Other people, including some social psychologists who study stereotypes, argue that many stereotypes are relatively accurate depictions of social facts, and that relying on such stereotypes when making inferences about individual people can render such inferences more reliable. Stereotypical inferences are just like many other inferences in which we rely on probabilistic information about categories, goes this view, and to neglect such information when it is available is unreasonable. Whether or not any given stereotype is true or false is merely an empirical question, on this view, and we ought not pre-judge stereotypes as right or wrong on moral or other grounds. Instead, goes this view, we should judge stereotypes only by a clear-headed appeal to objective facts regarding the extent to which people’s beliefs about groups track relevant social facts.

These two positions on stereotypes contribute to a vitriolic debate which permeates the scientific study of stereotypes. The natural probability theory of stereotypes offers an analysis of how stereotypes should be assessed, which can help to resolve this debate. That is the third ambition of this paper.

There are other ways in which stereotypes and stereotyping can be wrong — ethical, practical, or political wrongs — yet my hope is that by articulating in detail these two classes of epistemic wrongs of stereotypes some insight is gained on this consequential topic.

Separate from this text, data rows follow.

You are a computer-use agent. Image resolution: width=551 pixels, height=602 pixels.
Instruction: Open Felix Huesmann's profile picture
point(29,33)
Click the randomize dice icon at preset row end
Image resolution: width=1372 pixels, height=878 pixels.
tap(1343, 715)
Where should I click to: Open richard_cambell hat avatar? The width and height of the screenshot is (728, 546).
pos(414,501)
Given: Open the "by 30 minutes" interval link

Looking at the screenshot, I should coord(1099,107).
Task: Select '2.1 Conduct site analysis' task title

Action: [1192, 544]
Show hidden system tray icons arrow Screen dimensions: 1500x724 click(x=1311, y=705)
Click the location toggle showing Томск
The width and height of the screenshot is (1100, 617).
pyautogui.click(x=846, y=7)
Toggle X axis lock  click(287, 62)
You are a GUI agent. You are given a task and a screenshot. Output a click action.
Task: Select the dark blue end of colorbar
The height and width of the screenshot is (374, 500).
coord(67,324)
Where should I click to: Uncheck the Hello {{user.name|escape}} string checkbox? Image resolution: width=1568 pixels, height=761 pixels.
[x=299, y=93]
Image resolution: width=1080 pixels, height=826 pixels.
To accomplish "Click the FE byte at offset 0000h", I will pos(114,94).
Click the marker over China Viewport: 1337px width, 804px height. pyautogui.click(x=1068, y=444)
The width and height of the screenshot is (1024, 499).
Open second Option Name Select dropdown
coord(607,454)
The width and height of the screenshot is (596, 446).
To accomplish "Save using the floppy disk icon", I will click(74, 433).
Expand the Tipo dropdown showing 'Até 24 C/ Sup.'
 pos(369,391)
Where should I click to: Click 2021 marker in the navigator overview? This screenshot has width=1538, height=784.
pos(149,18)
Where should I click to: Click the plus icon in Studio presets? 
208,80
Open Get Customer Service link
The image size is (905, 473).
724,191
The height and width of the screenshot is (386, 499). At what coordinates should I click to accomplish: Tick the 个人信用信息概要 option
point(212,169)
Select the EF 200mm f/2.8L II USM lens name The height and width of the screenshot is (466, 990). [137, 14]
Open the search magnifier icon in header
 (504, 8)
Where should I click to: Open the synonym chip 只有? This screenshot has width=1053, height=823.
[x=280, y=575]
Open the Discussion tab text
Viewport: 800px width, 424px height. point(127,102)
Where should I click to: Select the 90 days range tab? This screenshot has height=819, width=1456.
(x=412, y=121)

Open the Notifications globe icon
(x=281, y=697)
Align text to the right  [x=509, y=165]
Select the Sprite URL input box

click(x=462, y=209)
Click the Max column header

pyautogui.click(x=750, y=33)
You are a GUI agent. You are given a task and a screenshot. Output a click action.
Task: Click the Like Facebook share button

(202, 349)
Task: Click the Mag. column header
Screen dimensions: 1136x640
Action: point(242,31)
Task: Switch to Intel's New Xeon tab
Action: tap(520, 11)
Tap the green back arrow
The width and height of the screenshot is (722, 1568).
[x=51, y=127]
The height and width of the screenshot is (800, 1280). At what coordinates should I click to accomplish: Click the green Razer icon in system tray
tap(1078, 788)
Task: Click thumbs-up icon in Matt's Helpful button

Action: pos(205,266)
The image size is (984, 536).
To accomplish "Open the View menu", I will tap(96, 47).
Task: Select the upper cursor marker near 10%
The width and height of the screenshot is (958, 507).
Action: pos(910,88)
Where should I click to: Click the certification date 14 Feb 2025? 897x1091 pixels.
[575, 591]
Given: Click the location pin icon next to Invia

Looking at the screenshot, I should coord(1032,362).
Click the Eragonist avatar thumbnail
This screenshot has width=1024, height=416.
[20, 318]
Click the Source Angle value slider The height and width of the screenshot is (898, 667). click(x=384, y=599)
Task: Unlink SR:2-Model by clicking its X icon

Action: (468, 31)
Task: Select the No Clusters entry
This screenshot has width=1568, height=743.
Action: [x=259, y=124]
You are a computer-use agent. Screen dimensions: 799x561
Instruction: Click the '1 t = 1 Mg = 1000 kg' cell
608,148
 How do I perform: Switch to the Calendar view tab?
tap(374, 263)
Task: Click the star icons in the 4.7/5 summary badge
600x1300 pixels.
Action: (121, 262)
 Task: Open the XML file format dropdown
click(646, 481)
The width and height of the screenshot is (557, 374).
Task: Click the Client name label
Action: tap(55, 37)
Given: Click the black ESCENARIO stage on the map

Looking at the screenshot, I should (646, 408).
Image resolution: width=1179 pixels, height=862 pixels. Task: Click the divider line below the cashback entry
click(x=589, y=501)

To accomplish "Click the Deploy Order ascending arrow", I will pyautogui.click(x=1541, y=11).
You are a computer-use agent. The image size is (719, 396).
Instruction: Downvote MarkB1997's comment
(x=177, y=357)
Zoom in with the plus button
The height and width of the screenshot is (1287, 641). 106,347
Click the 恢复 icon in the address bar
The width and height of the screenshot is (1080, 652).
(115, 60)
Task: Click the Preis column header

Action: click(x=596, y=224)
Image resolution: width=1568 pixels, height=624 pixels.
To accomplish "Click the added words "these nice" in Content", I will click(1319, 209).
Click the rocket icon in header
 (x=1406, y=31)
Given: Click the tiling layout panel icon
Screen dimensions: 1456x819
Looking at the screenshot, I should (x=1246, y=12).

2. Stereotypes Are Generics

Not just any sort of belief or claim about groups is a stereotype. Stereotypes have a few features that distinguish them from mere descriptions of groups. “Canadians elect a prime minister” states that a group of people has a particular property, though the claim is not a stereotype — stereotypes tend to articulate presumed behavioral or dispositional properties of members of social groups, rather than properties that are, say, enshrined by laws governing those groups (as is the case with the Canadian electoral system). Often, the properties being attributed to members of a group in a stereotype are negative or dis-valued by the holder of a stereotype or the interlocutors sharing a stereotype. This need not always be the case — think of “Canadians are nice” — though it is a feature that makes many stereotypes pernicious. The expression of stereotypes can contribute to oppressive social practices.¹

Some psychologists and philosophers have argued persuasively that stereotypes can be expressed as statements that have the form and content of generics: both generics and sentences expressing stereotypes are generalizations about kinds, both omit explicit quantifiers such as “some” or “all,” and both admit counter-instances.² More specifically, sentences expressing stereotypes are a subset of generics: sentences expressing stereotypes are generics about human groups, and these groups are typically demarcated by national, ethnic, and demographic properties (among others).

Stated this way, the notion of stereotypes is very broad — it includes many generalizations about groups that some might think are not stereotypes, such as “humans have hair.” To restrict the notion further, some hold that stereotypes are cognitive heuristics that can be useful for explanation and prediction. So, for example, “Argentinians have mass” is not a stereotype, despite the fact that it is a generic about a human group, because it does not ground many useful predictions or explanations. To restrict the notion further still, some hold that stereotypes are generalizations about groups that have evaluative content (typically negative). However one decides to restrict the notion, stereotypes can be asserted as generics. So, in short, one way to understand stereotypes is to understand generics. That is the ambition of this section and the next.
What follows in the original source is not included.